#### [RECORDS FOR PROCESSING]
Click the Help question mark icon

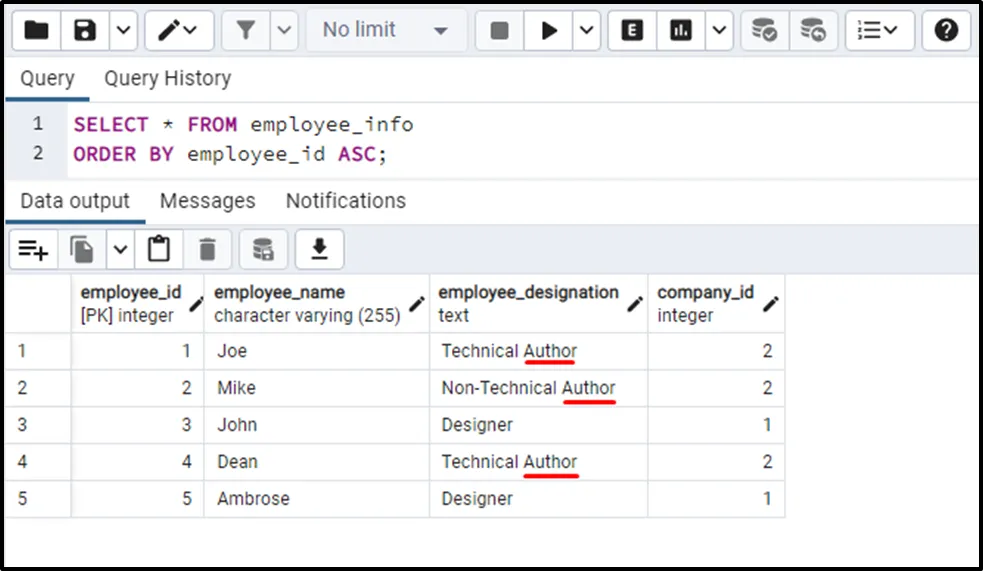pyautogui.click(x=946, y=31)
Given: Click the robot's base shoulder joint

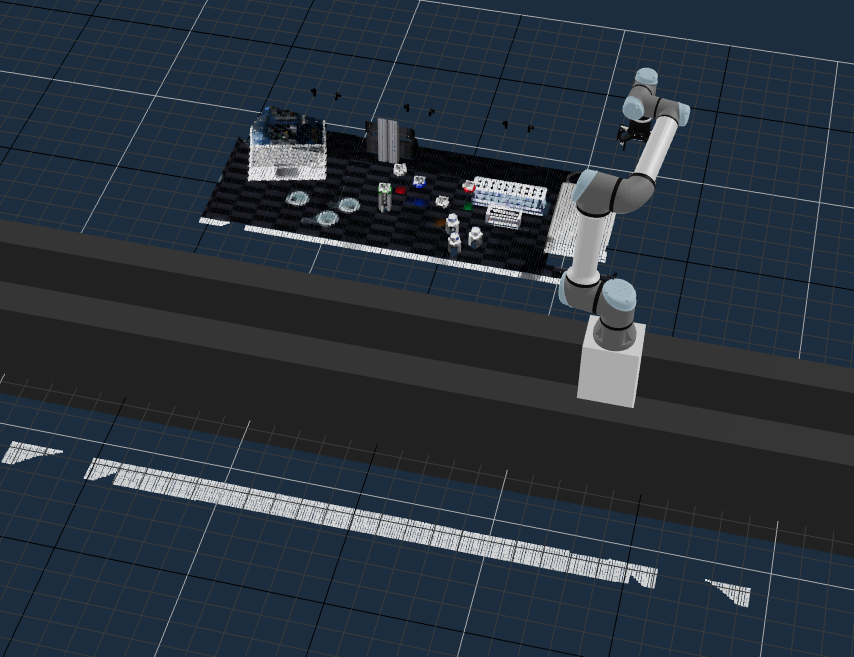Looking at the screenshot, I should coord(612,301).
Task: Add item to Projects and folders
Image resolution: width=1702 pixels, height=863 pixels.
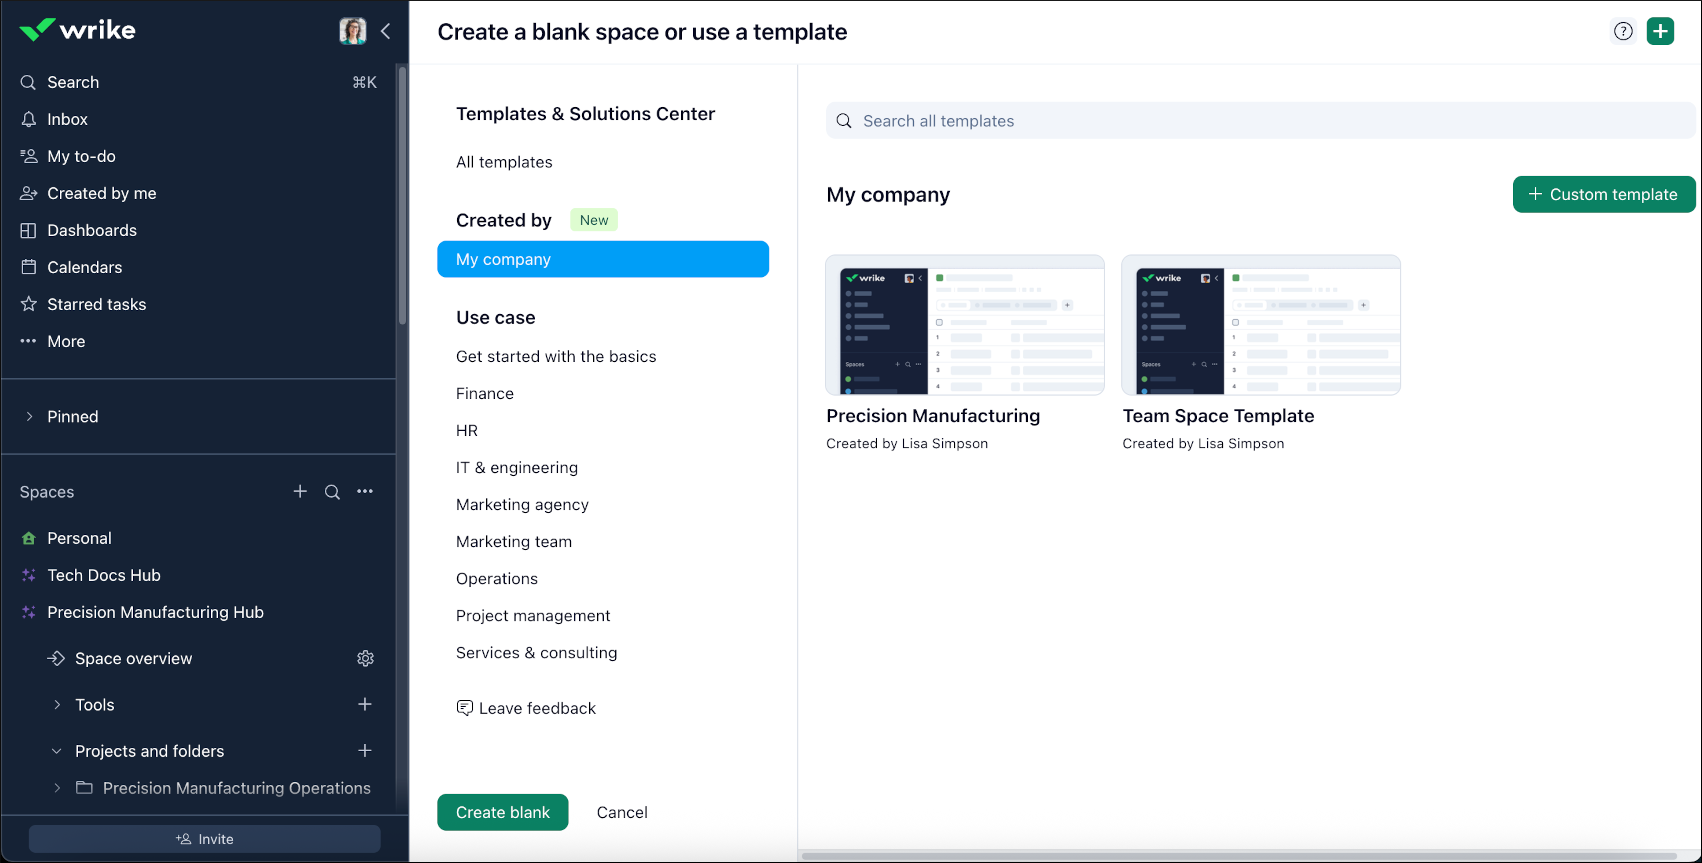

#### [TASK ITEM]
Omit the pictures, then print the rest of the listing above exactly.

#### [FINISHED TASK]
Click the Help question mark icon

pyautogui.click(x=946, y=31)
Given: Click the robot's base shoulder joint

Looking at the screenshot, I should coord(612,301).
Task: Add item to Projects and folders
Image resolution: width=1702 pixels, height=863 pixels.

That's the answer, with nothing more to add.